Thomas Bartlett MRIA is an Irish historian and author.

==Biography==
Bartlett was born in Belfast and attended St. Mary's Christian Brothers' Grammar School. He read history at Queen's University Belfast, taking a BA in 1970 and his doctorate in 1976 on Townshend's viceroyalty in 1767–72.

He was appointed Lecturer in Irish History at National University of Ireland, Galway. In 1995 he was appointed professor of history at University College Dublin and subsequently moved to the chair in Irish History at the University of Aberdeen.

He was elected a member of the Royal Irish Academy in 1995 and has held several visiting professorships in the US and Britain.

In 1999 he was appointed the first Naughton Fellow in Irish Studies at the University of Notre Dame.

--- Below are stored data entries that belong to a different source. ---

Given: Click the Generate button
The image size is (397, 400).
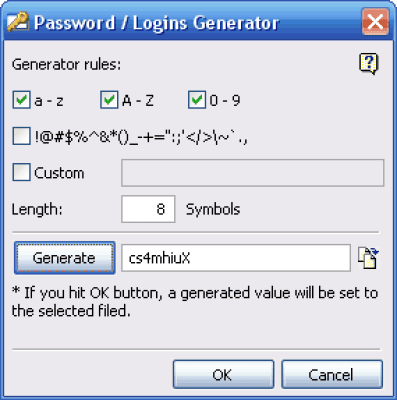Looking at the screenshot, I should click(65, 258).
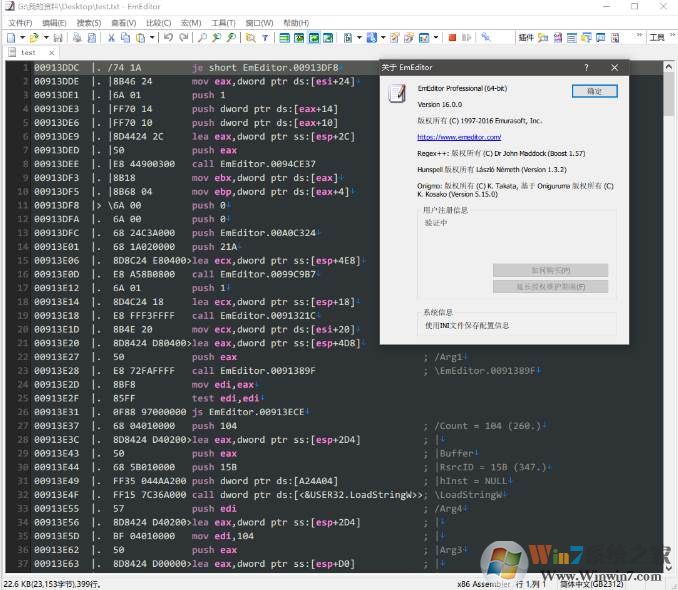Screen dimensions: 678x590
Task: Click the Redo toolbar icon
Action: [183, 38]
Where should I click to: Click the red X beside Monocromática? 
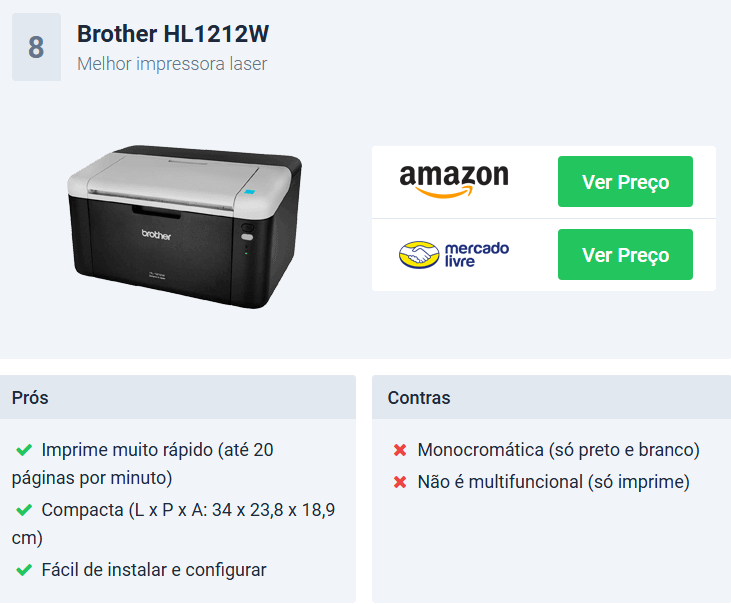(x=400, y=450)
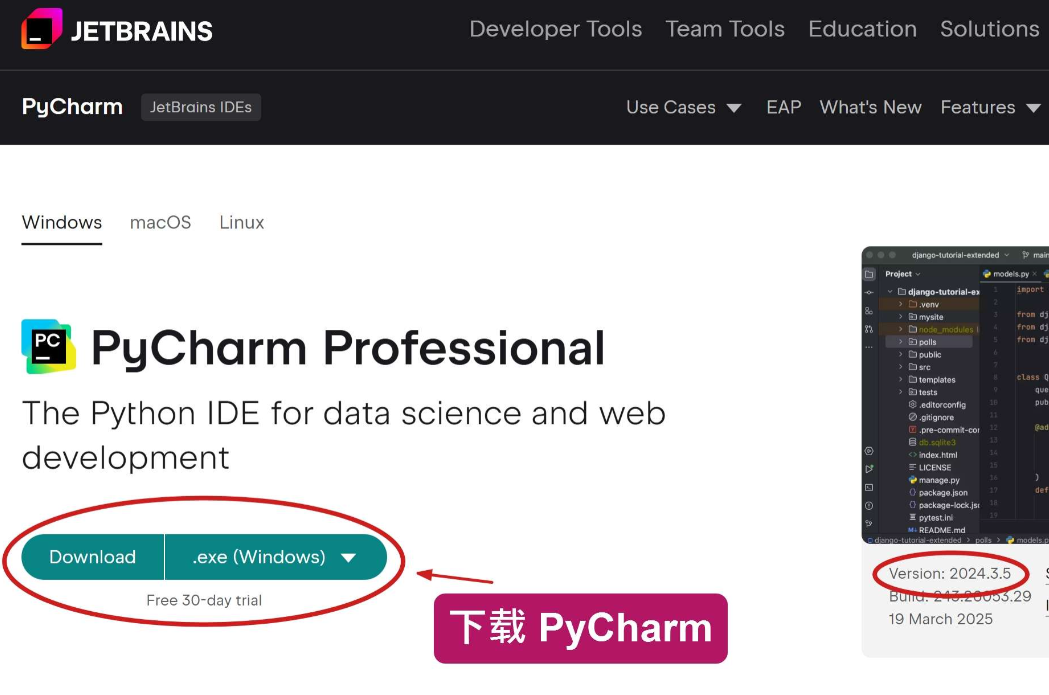Switch to the macOS tab

(x=161, y=222)
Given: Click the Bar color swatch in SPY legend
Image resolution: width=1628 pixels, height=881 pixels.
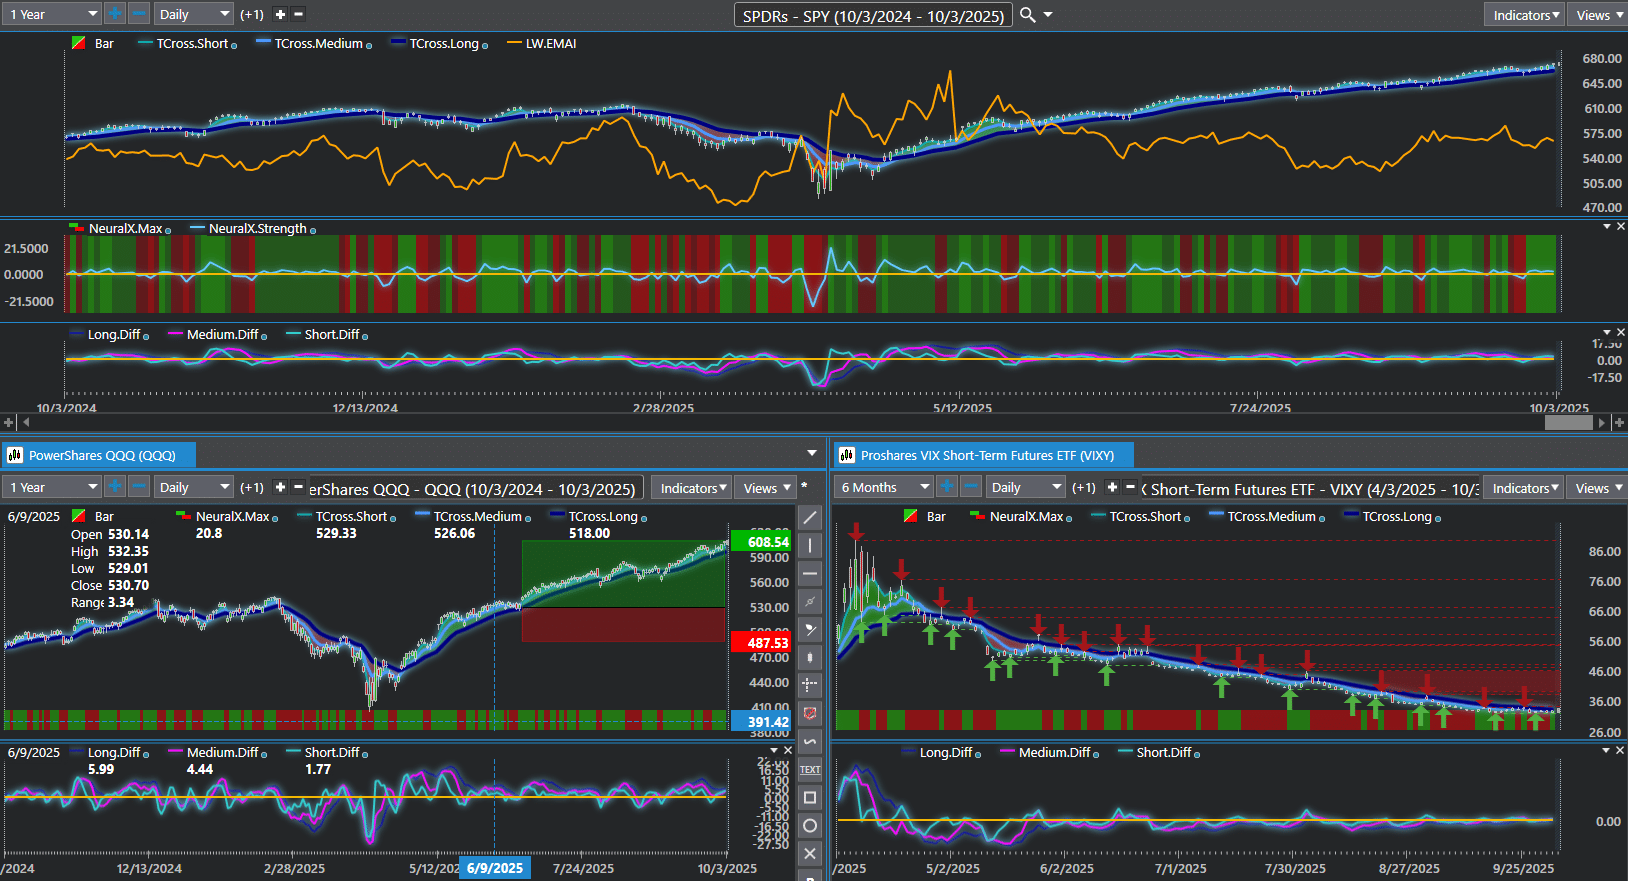Looking at the screenshot, I should (x=79, y=44).
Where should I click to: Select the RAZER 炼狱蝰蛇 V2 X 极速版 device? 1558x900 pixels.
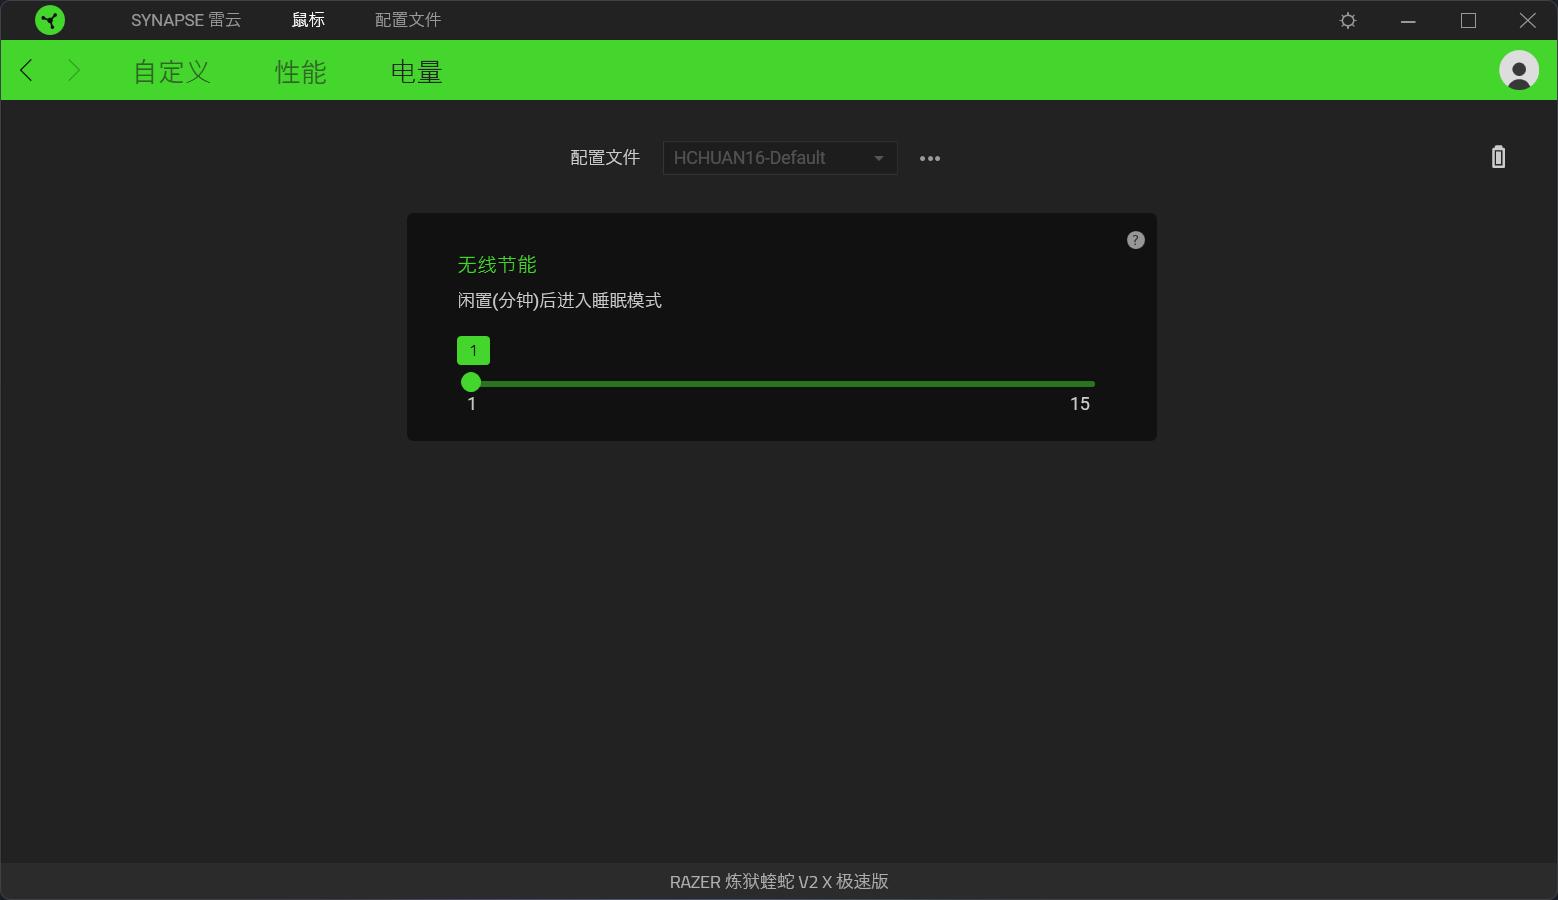[779, 881]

He is currently emeritus Professor at the University of Aberdeen.

==Partial bibliography==

- Penal Era and Golden Age: Essays in Irish History, 1690-1800 (Belfast, 1979)
- (as co-editor) Irish Studies: A General Introduction (Dublin, 1988).
- The Fall and Rise of the Irish Nation: the Catholic Question, 1690-1830 (Gill and Macmillan, 1992)
- (editor) A Military History of Ireland (Cambridge, 1996)
- Theobald Wolfe Tone (Dundalk, 1998), pp. 89
- (co-author) The Irish Rebellion of 1798: a Bicentenary perspective (Dublin, 2003)
- (editor) Revolutionary Dublin: the letters of Francis Higgins to Dublin Castle, 1795-1801 (Dublin, 2003)
- Ireland: A History (Cambridge University Press 2010)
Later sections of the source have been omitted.